There are a few things I really like about the {shiny} app as a package approach that I wanted to reflect in the design and build of a {plumber} application as package.

• It encourages a regular structure and organisation for an application. All modules have a consistent naming pattern and structure.
• It encourages leveraging the {testthat} package and including some common tests across a series of applications, see golem::use_reccommended_tests() for example.
• An instance of the app can be created via a single function call which does all the necessary set up, say my_package::run_app()

Primarily I wanted these features, which could be reused across {plumber} applications that we create both internally and for our clients. As far as I know there isn’t a similar package that provides an opinionated way of laying out a {plumber} application as a package, and it is my intention to create one as a follow up to this work.

Regular structure

When developing the solution for this particular project I did have in the back of my mind that I wanted to create as much reusable structure for any future projects of this sort as possible. I really wanted to have an easy way to, from a package structure, be able to build out an API with nested routes, using code that could easily transfer to another package.

I opted for a structure that utilised the inst/extdata/api/routes directory of a package as a basis with the idea that the following file structure

| inst/extdata/api/routes/
|
| - model.R
| - reports/
  -  |
     | - pdf.R

with example route definitions inside

# model.R
#* @post /prediction
exported_function_from_my_package

# pdf.R
#* @post /weekly
exported_function_from_my_package

would translate to an API with the following endpoints

• < host>/model/prediction
• < host>/reports/pdf/weekly

A few simple function definitions would allow us to do this for any given package that uses this file structure.

The first function here just grabs the directory from the current package where I will define the endpoints that make up my API.

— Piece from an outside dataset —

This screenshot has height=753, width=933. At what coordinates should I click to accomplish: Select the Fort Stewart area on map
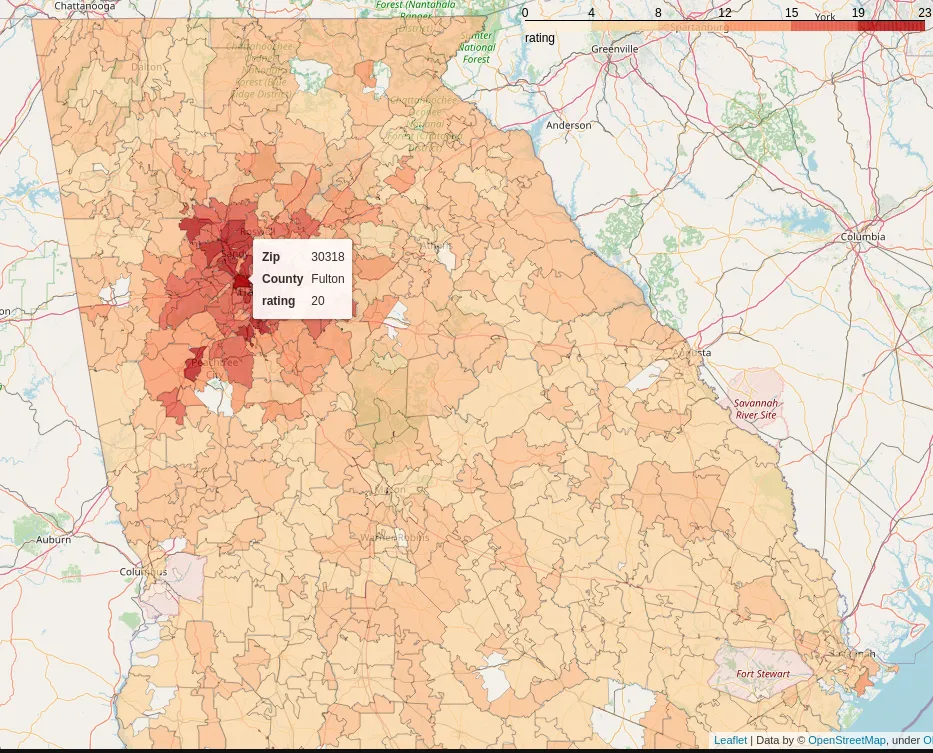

get_internal_routes = function(path = ".") {
  system.file("extdata", "api", "routes", path,
              package = utils::packageName(),
              mustWork = TRUE)
}

create_routes will recursively list out all of the .R files within the chosen directory and name them according to the name of the file, this will make it easy to build out a a number of “nested” routers that will all be mounted into the same API, achieving the compartmentalisation that we desire. For example the two files at <my_package>/inst/extdata/api/routes/model.R and <my_package>/inst/extdata/api/routes/reports/pdf.R will take on the names "model" and "reports/pdf" respectively.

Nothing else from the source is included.